Manendra Singh, Partner at ELP Law, pointed to SEBI’s Guidelines for MIIs regarding Cyber security and Cyber resilience as an example.
He said that these guidelines require MIIs to maintain offline, encrypted backups of data and to regularly test these backups at least on a quarterly basis to ensure confidentiality, integrity and availability. “This will clearly require its employees and vendors as well to adhere to these statutory obligations,” he said.
Singh said that outsourcing guidelines given to intermediaries and clearing corporations require the service provider/ outsourcing agency to protect the exchange’s proprietary, member-related and potentially market-sensitive information and software from unauthorised usage.
Nair and Singh said that these requirements can be built into the contracts these entities sign with their employees/vendors.
Nair, who advises exchanges and clearing corporations, said, “Brokers and other intermediaries have to ensure that these confidentiality clauses are included in their service agreements.”
Impossible to get redress
It isn’t easy for investors to get redress.
Varun filed a complaint with the broker but they said that they never sell customer information. They asked him to email the details of his complaint but sent him email IDs that were meant only to send mails (such as [email protected]) and not to receive them.
When he kept receiving such marketing messages, he filed his complaint on SCORES.
He said that the exchange responded 24 days after he registered his complaint, though the exchange was required to do so only after seven days. A month later, the brokerage contacted him and denied any hand in selling his information.
Their solution to his problem was “to ignore” the calls and messages.
Though he continued to take complaint forward through the SCORES platform, the process ended with the exchange official and the brokerage asking for “solid proof” linking the sale to the brokerage.
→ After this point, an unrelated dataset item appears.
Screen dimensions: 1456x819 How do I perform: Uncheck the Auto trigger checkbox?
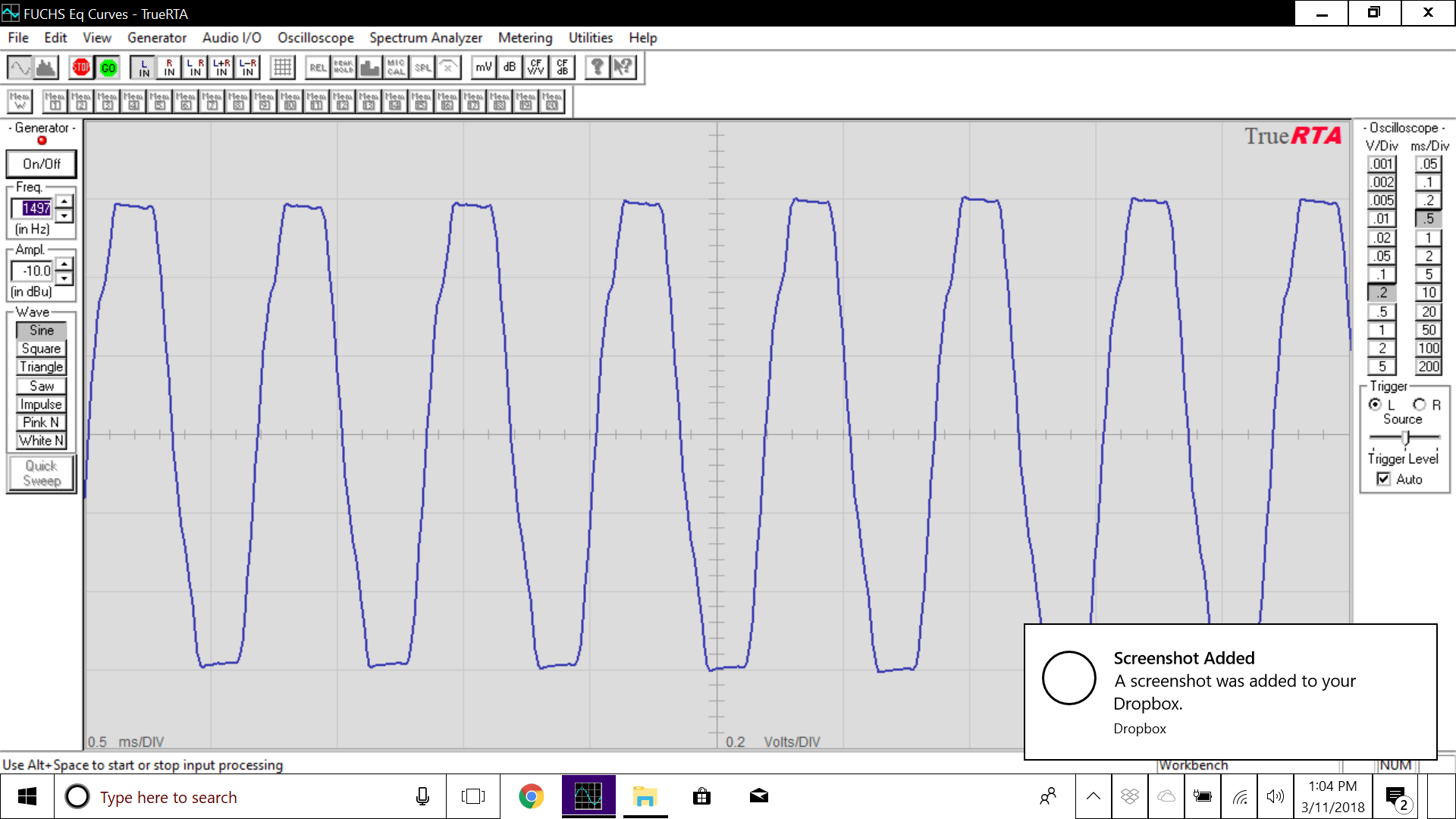coord(1383,479)
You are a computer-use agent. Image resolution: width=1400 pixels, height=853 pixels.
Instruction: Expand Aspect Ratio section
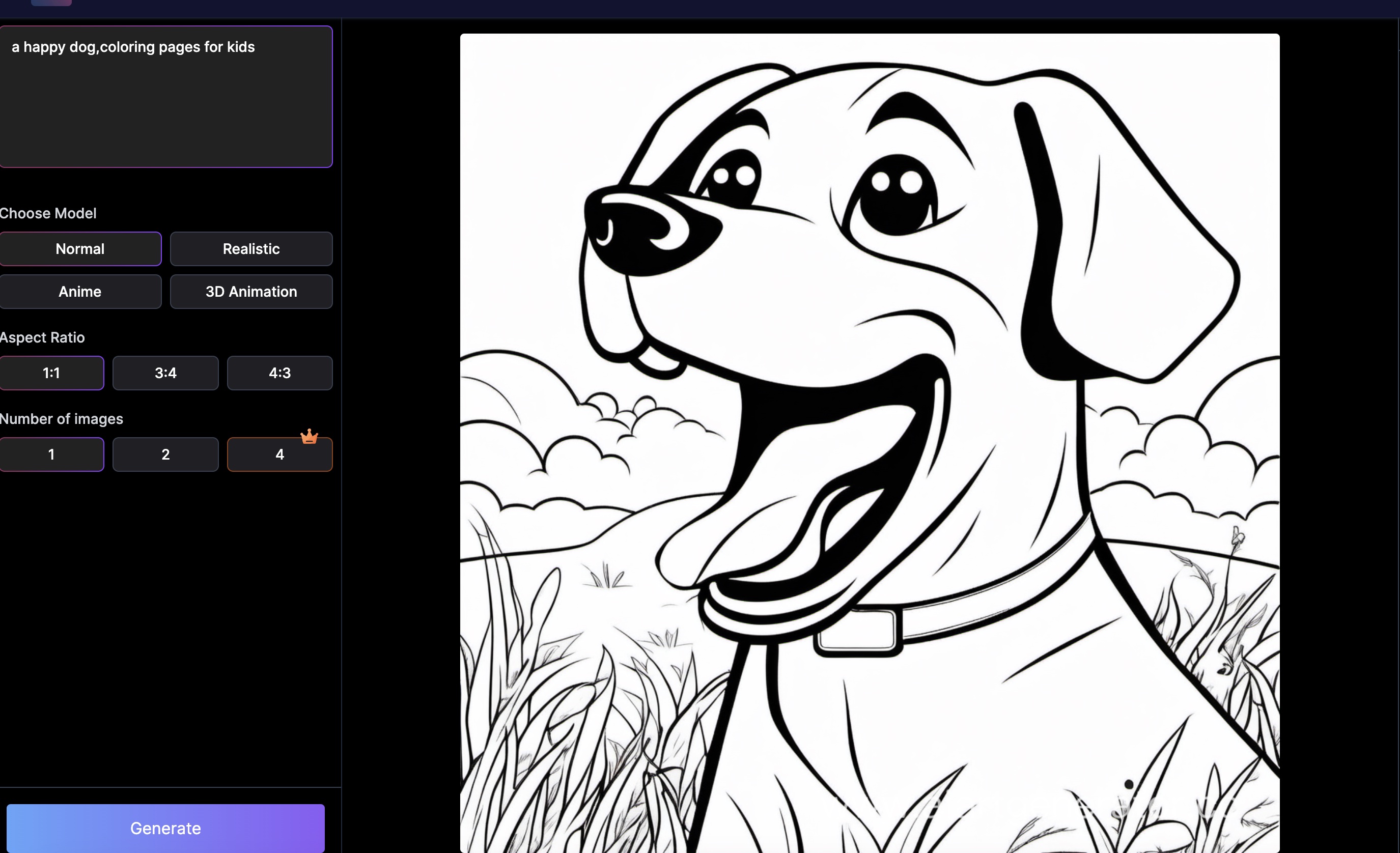[42, 337]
“The exchange official said that she has received many complaints saying that the broker has sold the details but she can’t do anything about these complaints without necessary proof,” Varun told Moneycontrol. Finally, the exchange official and the brokerage official asked Varun to approach the cyber cell.
The SCORES platform registered his complaint as resolved but he continues to get these calls.
ELP Law’s Singh said that, for remedies against MIIs, the regulator can definitely question such breaches.